悶々としていたら授業が終わって、次の授業の教科書とノートを出したらもうすることがなかった。
後ろでは、わいわいがやがやみんなしゃっべている。
前は黒板、左は窓。角っこの席で、前を向いている限り私は人と話さない。
プールを眺めてぼんやりしているからって、友達がいないことにはならない。けど。
春ちゃんの楽しそうな声が聞こえてきて、空しくなる。
人気のある子のところには人が集まる。座ってたって、人が来る。
春ちゃんはきっと、休み時間どう過ごそうかなんて憂鬱になったことはないだろう。
この差はどこからくるのだろう。性格か、生まれつきか。
知ったところで、今更、変わらない。無駄に考えるより予習をしていた方がいい。
頬杖をついて教科書をめくった。英文を目で追っていたら肩を叩かれた。
「鈴ちゃんいくつ?」
春ちゃんだった。話しかけてくれたことにほっとする一方で、そんな自分が嫌だった。人目なんて気にしないようにしてるのに、気にせずにいようとする分、意識してる。
「四百七十六」
答えると子ザルはしばらく時間をおいて、ぱっと顔を輝かせた。
「アメみっつ!」
「ほんと? がんばったね」
三十点のハンデで、勝った点数の分だけアメ玉をもらえるという賭をしていたのだ。
ポケットからミルキーを出して、子ザルの掌に転がしてやる。持ち物検査は一昨日あったばかりだから、今日は安全だ。
「さんきゅうっ」
受け取ってしゃがみ、子ザルは私の机に突っ伏した。
「でもアキに負けたんだよぅ」
ミルキーを握りしめて、泣きまね。
「明島くんとも賭けてたの?」
「うん。二十点ハンデ」
「それは……きついね」
だって明島くん、私よりいいのに。
「あいつ全然ゆずらなくってさぁ。

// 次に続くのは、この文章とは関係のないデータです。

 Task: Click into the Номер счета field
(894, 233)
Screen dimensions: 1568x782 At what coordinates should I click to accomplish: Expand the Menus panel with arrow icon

ケチぃんだよ」
子ザルは口をとがらせる。
悔しいのはわかったから、その手のミルキーを早くしまってほしい。
私の視線で気づいたのか、子ザルはスカートのポケットにミルキーを突っ込んで、手にしたノートを広げた。
「それで、あのね、ここの訳おしえて?」
「うん」
ノートを数ページめくり、先週予習しておいたところを開く。
春ちゃんは床に膝をついて、私の机にノートを広げて、ひとつひとつ頷きながら訳を書き込んでいく。ペンギンのイラストがプリントされたプラスチックのシャーペンが、芯の足りなさそうな軋んだ音を立てても、気にしてない。私はさりげなく訊いた。
「何、賭けてたの? 明島くんと」
「あたしが勝ったら映画オゴリで、負けたらカバン持ち一週間! せっかくタダで行けると思ったのにさぁ、もーやだー」
春ちゃんが嘆くその賭、どっちにころんでも明島くんにいい条件だ。
一瞬のデートと一週間一緒に帰る権利、天秤に掛けたら。
どっちでもいいけど、どっちかといえば後者。
ああ、明島くん、テストがいつにも増してよかったの、そのせいか。
ほんとに春ちゃんばっかり見てるんだなぁってそう思ったら、嫌な考えが浮かんだ。
もしかして、木下さんと別れたのも、そのせいなのかな。
勝つの見越して、春ちゃんと一緒に帰るのに、カノジョ、邪魔だから。
だったら最初から他の子とつき合ったりしなきゃいいのに。
思わずため息が出た、そこへ。
右のドアから入ってきた人影が視界の端っこに引っかかった。
なんで、わかっちゃうんだろう。
背がずば抜けて高いわけでもないのに。
明島くんだってわかる。遠くからでもわかる。
入り口付近でかたまってる男子の中に桃井くんを見つけて、おー桃井、おーアキシマ、って挨拶を交わしてた。ふたり、知り合い、なんだ。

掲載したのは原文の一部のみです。